Doeur Sokhom

Personal information
- Date of birth: 1937
- Date of death: 1975 (aged 37)
- Place of death: Kampuchea
- Position: Forward

Senior career*
- Years: Team / Apps / (Gls)
- Municipalité de Phnom Penh

International career
- 1967–1974: Cambodia/Khmer Republic / 11+ / (11+)
- 1972: Khmer Republic military / 1+ / (1+)

= Doeur Sokhom =

Cambodian footballer (died 1975)

Doeur Sokhom (1937 – 1975) was a Cambodian footballer who played as a forward.

==Career==
Sokhom's first known appearance for the Cambodia national team was in 1967, during a 1–0 win against Pakistan in 1968 AFC Asian Cup qualification. In 1972, he represented the Khmer Republic military team at the Spring Tree Cup, a tournament in South Vietnam to raise money for the country's armed forces, with Sokhom scoring in the final against the South Vietnam army. That same year, he was part of the Khmer Republic national team's squad at the 1972 AFC Asian Cup, scoring four goals as the Khmer Republic finished fourth.

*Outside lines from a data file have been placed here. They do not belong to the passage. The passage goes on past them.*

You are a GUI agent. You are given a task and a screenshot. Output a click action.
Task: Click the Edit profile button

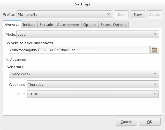click(x=121, y=14)
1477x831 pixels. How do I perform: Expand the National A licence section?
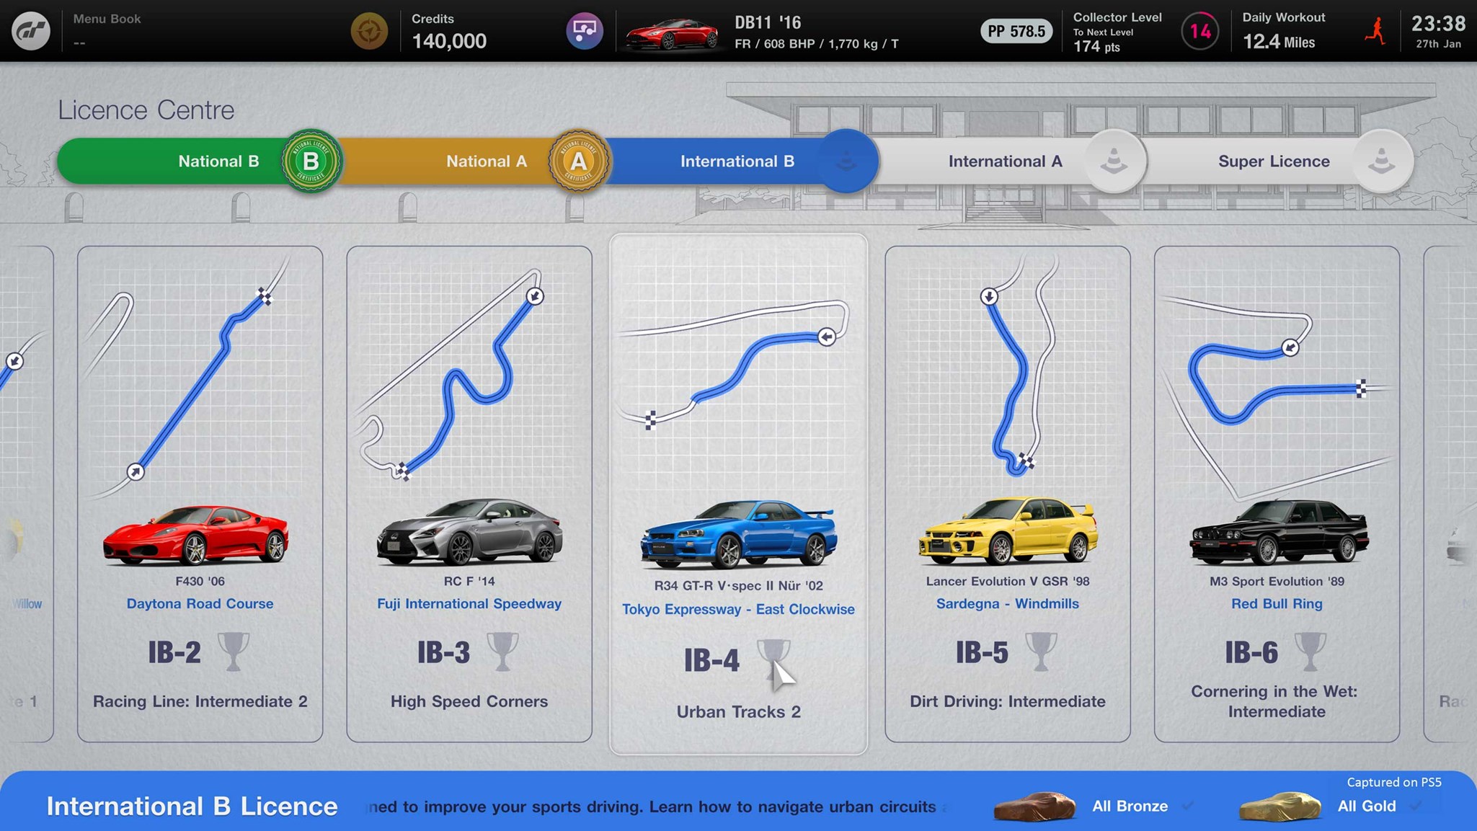point(486,160)
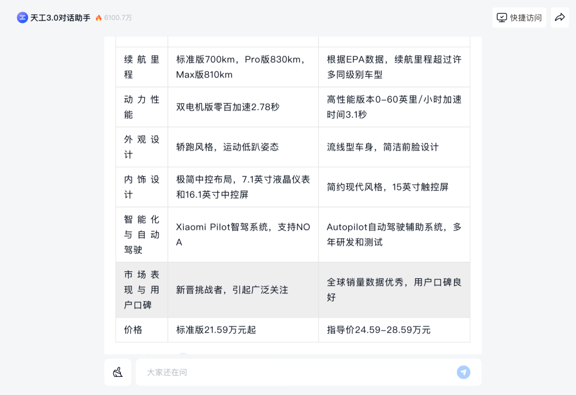Click the share arrow icon at top right
576x395 pixels.
click(559, 17)
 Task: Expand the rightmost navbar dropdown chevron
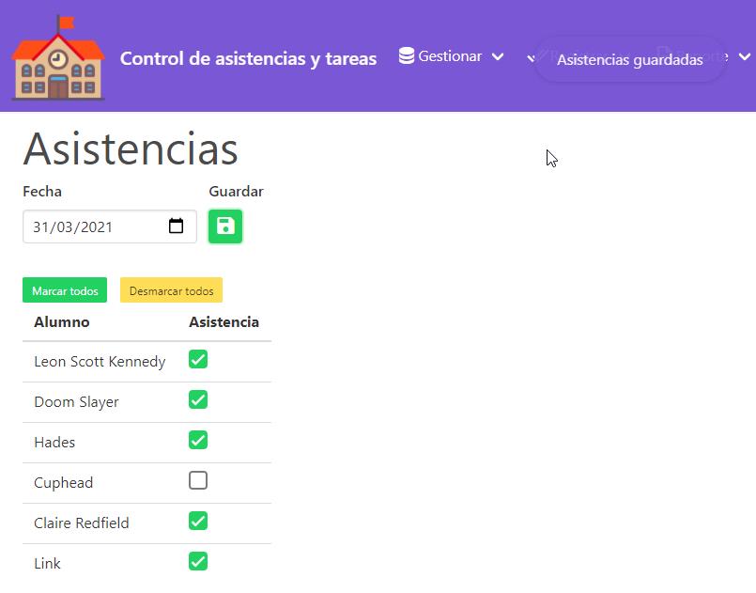[x=744, y=57]
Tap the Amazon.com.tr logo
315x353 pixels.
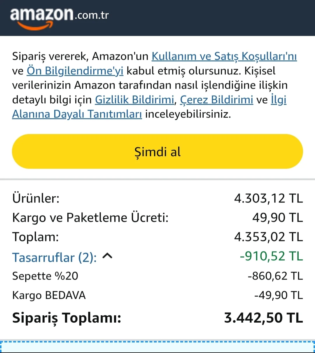[59, 18]
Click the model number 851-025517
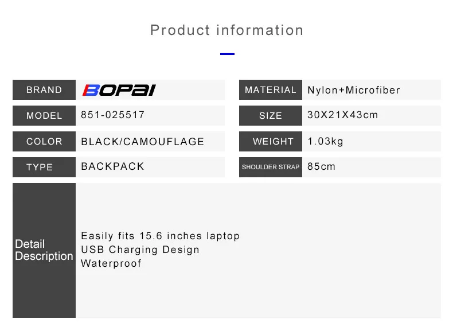Image resolution: width=453 pixels, height=323 pixels. [112, 115]
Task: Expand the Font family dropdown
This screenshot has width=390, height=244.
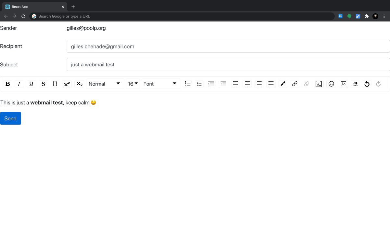Action: 161,84
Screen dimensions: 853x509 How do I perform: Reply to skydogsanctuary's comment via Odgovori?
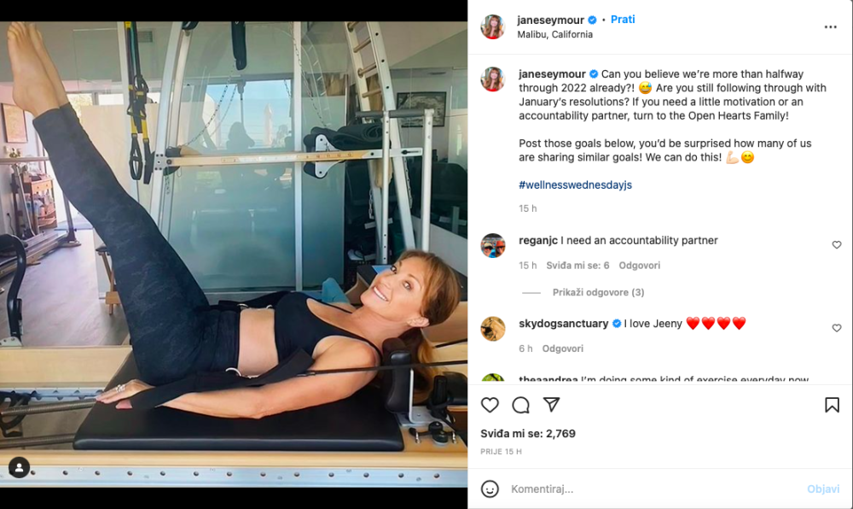tap(563, 348)
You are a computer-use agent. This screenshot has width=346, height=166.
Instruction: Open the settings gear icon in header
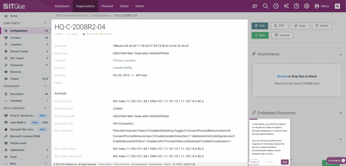(307, 6)
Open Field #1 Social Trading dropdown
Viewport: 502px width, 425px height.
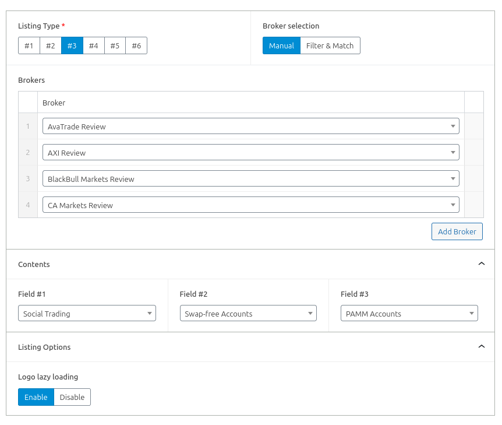pos(87,313)
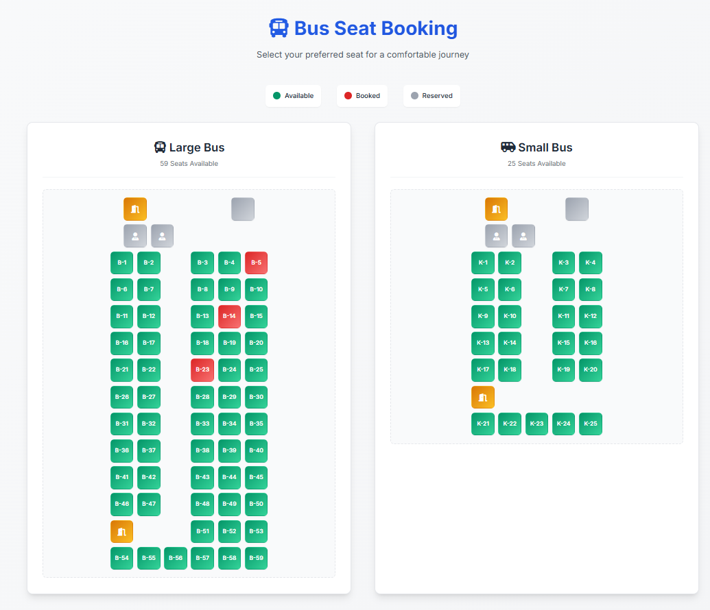Click the 59 Seats Available label
The image size is (710, 610).
coord(189,163)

In 1973, he helped the Khmer Republic reach the final of the President's Cup in South Korea, where they drew in the final against Burma and shared the title. He also played for the Khmer Republic at the 1971 and 1974 tournaments, as well as the 1970 King's Cup and the 1971 and 1972 Jakarta Anniversary Tournaments.

==Personal life and legacy==
Sokhom died during the Cambodian genocide, with reports saying he died in 1975, at the age of 37.

In September 2021, Sokhom was selected by the IFFHS as part of their all-time Cambodia dream team.